This repository contains a collection of Jupyter notebooks for a workshop on Xarray and Xarray-simlab given in October 2022 at the GFZ Potsdam.
You can run the notebooks in your browser without installing anything thanks to binder. Just follow the link below or click on the "launch binder" badge above and it will launch remotely a new notebook server for you:
This service is for demo purpose only, do not rely on it for doing more serious work.
Docker images are built automatically for this repository. Those images provide the whole computing environment, pre-installed and pre-configured for running the notebooks. The only requirement is to have Docker installed on your machine. It is available on all platforms Linux/Windows/Mac and it can be installed from the Docker website or using one of your platform's package managers.
Run the command below in a terminal to first pull the latest image (note: the Docker application must be running, you might need to launch it first):
$ docker pull fastscape/workshop-potsdam-2022-10:latest
Then run the command below to start the Jupyterlab application from the Docker
container. Replace short-course-fastscape
by any other name you want to
give to your local container (optional). Also Replace
/path/to/local-notebook-folder
by the full path to the directory on your
machine where you want to create/copy, edit and permanently store notebooks for
this training course.
$ docker run \
-it \
--name short-course-fastscape \
-p 8888:8888 \
-v /path/to/local-notebook-folder:/home/jovyan/my-local-folder \
fastscape/workshop-potsdam-2022-10 \
jupyter lab --ip 0.0.0.0
You can then enter in your browser the url and token provided to start using the Jupyterlab application.
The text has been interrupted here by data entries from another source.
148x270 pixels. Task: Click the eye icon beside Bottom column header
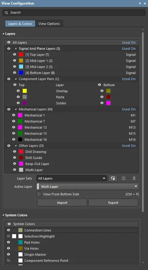point(99,85)
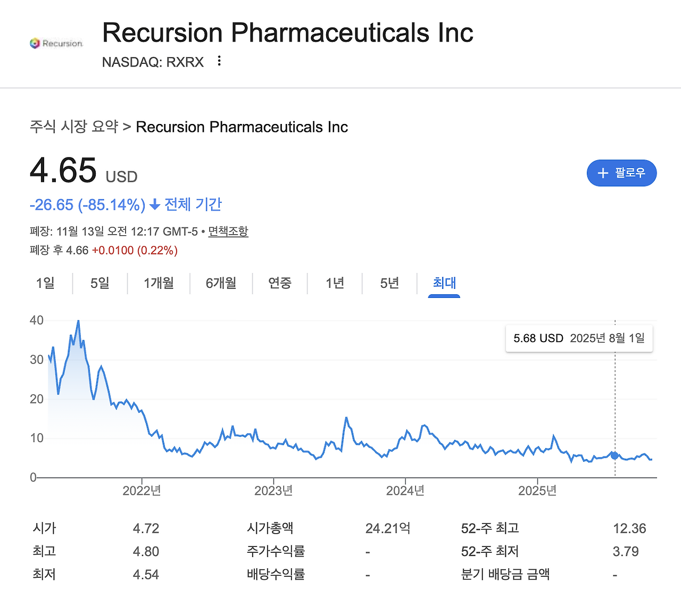Click the chart peak near 40 USD
Screen dimensions: 681x597
pyautogui.click(x=78, y=321)
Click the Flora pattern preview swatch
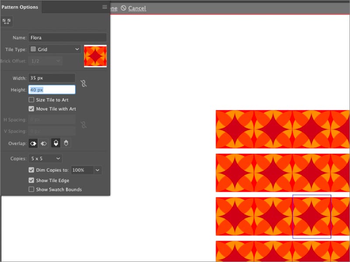Image resolution: width=350 pixels, height=262 pixels. [x=95, y=56]
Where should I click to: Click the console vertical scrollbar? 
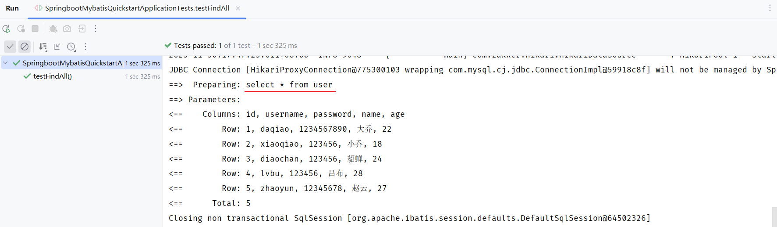774,217
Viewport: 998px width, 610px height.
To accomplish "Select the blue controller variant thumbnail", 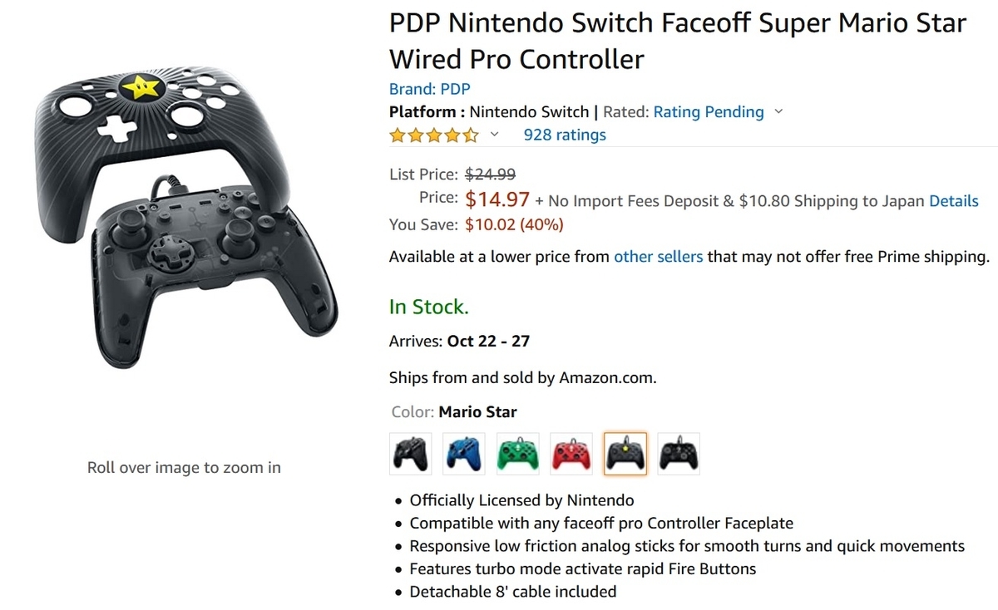I will (x=463, y=453).
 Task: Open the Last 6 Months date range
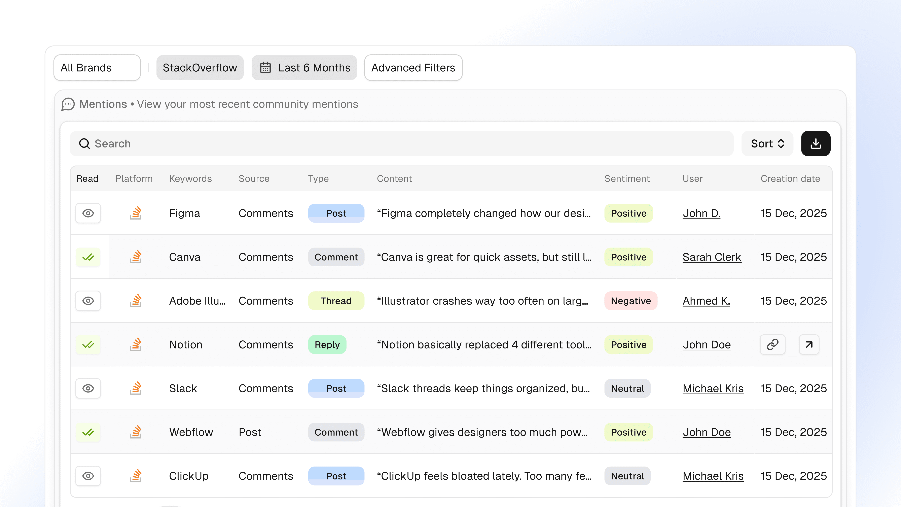pos(304,68)
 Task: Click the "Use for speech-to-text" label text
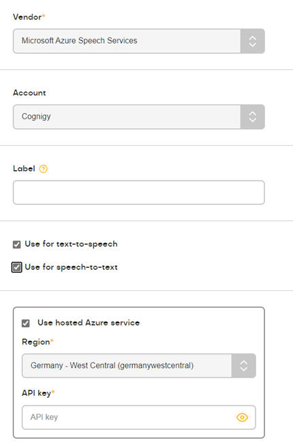[x=71, y=267]
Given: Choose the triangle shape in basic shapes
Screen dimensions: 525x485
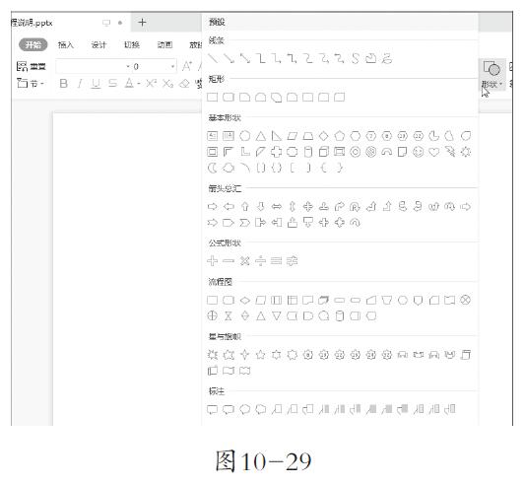Looking at the screenshot, I should pos(261,136).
You may want to copy the notebooks
folder in your local working folder mounted
in the docker container as my-local-folder
. Open a terminal in Jupyterlab and
run the following command:
$ cp -R notebooks my-local-folder/
When you are done you can stop and remove the container:
$ docker stop short-course-fastscape
$ docker rm short-course-fastscape
The url I entered in my browser doesn't point to Jupyterlab
You may already have another application running on localhost using the port
8888
. Try another port when running the docker run
command above, e.g.,
using -p 8889:8888
. You also need to change the port in the entered url
accordingly (e.g., localhost:8889
).
The url I entered in my browser gives a page asking for a token
Copy and paste the token given in the url. If the token is invalid, you may have another Jupyterlab application already running on your machine. Try using another port as described above.
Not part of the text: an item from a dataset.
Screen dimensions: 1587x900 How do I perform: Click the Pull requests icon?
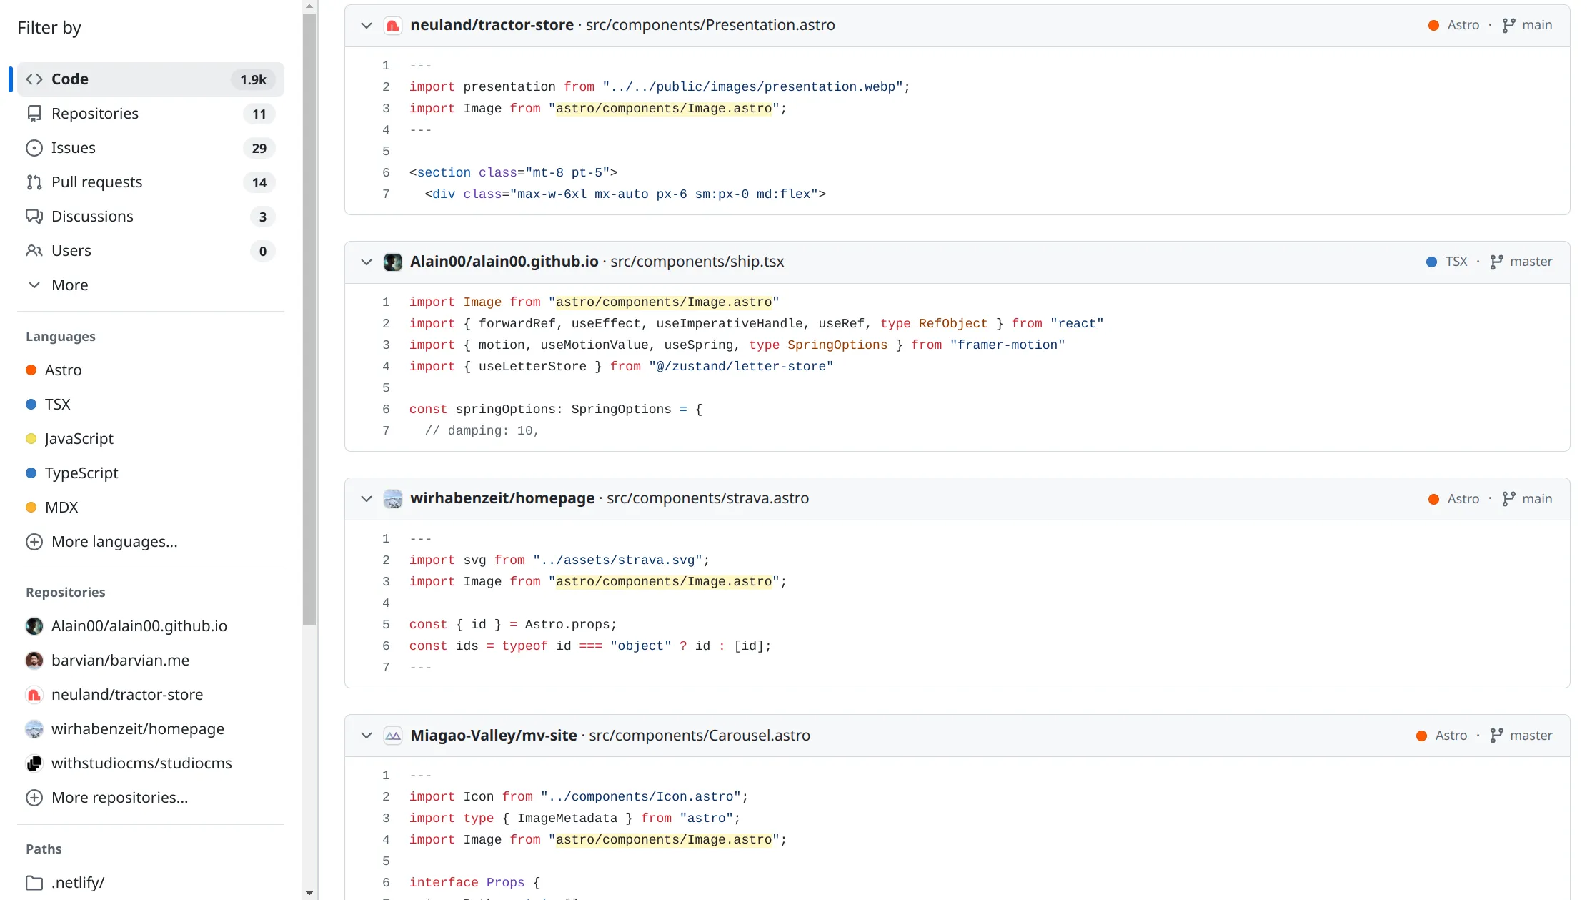click(34, 182)
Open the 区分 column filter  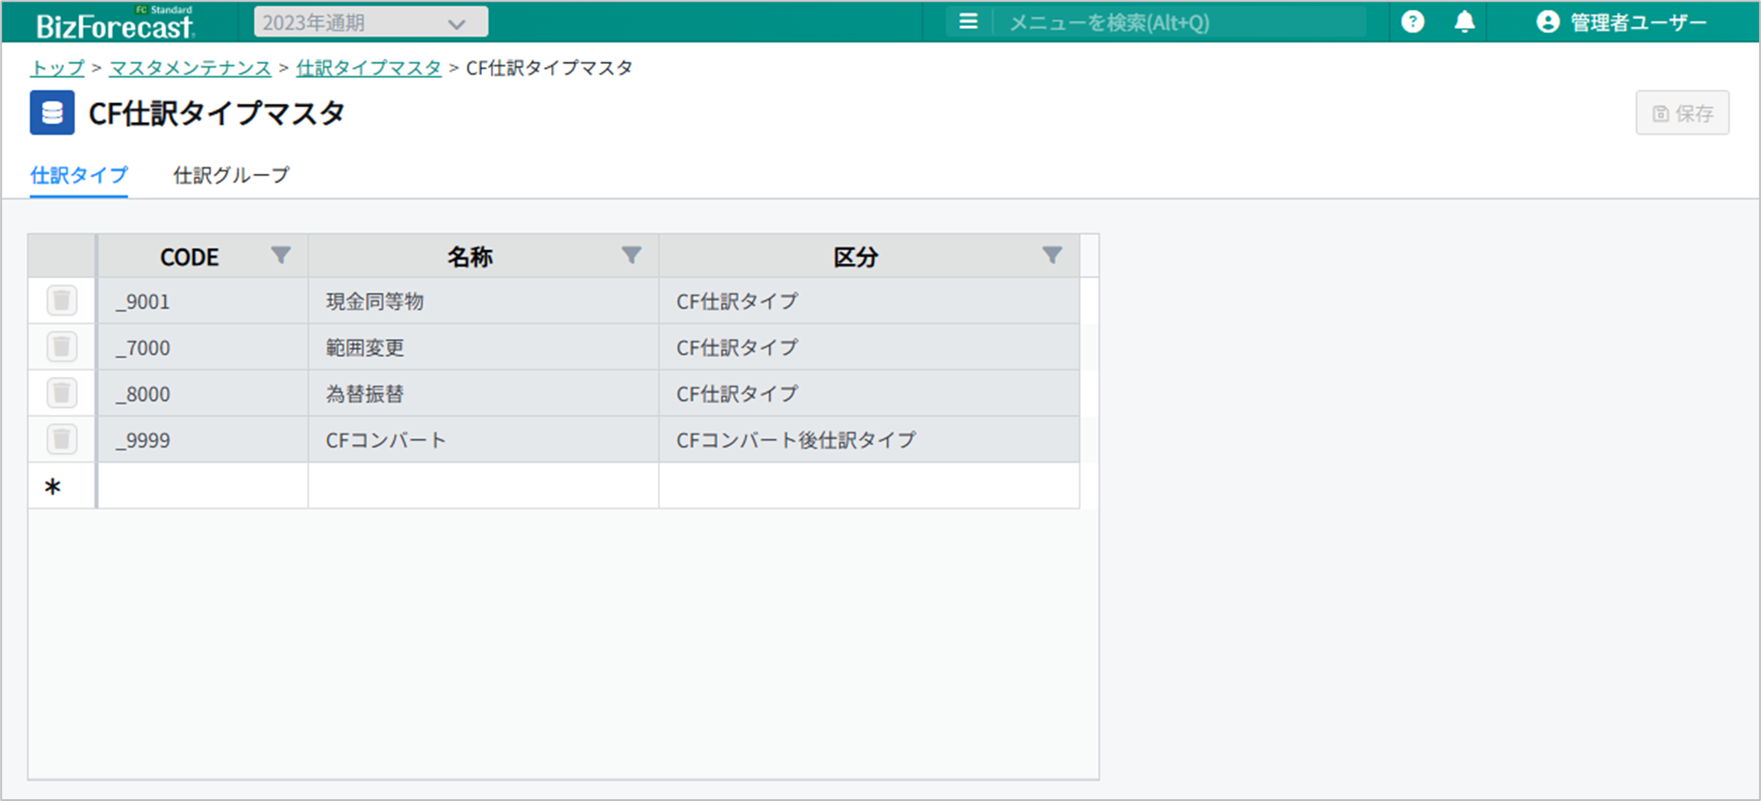coord(1052,256)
Check Docker's documentation for additional command line help and options.
Assuming that you have git
and conda
installed, you can install all the packages required to run the notebooks in a
new conda environment using the following commands:
$ git clone https://github.com/fastscape-lem/workshop-potsdam-2022-10
$ cd workshop-potsdam-2022-10
$ conda env create -f environment.yml
$ conda activate workshop-potsdam-2022-10
Note: you could use mamba instead of
conda
. mamba
is a faster alternative to conda
.
Finally run the command below to start the Jupyterlab application. It should open a new tab in your browser.
$ jupyter lab
Your contribution is welcome! Your can do so by reporting issues, suggesting new notebook examples or improvements to the current examples.
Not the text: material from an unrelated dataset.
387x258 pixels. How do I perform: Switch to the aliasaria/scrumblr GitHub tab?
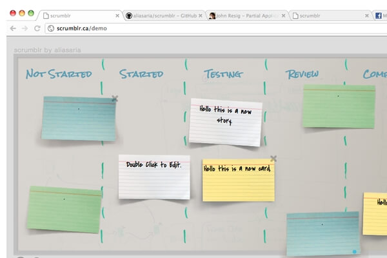coord(161,15)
A few extra steps are required to prepare your contributions. You can first update the conda environment using the following command:
$ conda env update -n workshop-potsdam-2022-10 --file environment-dev.yml
This installs a few additional packages like pre-commit, which is used to ensure that all notebook cell outputs are cleared before adding or updating notebooks in this git repository. Run the command below to enable pre-commit (you only need to do this once):
$ pre-commit install
The script below is useful if you want to ensure that all notebooks are running without error:
$ python execute_all_notebooks.py
This script (as well as a script to build the Docker image) is run each time you open or update a pull-request on GitHub.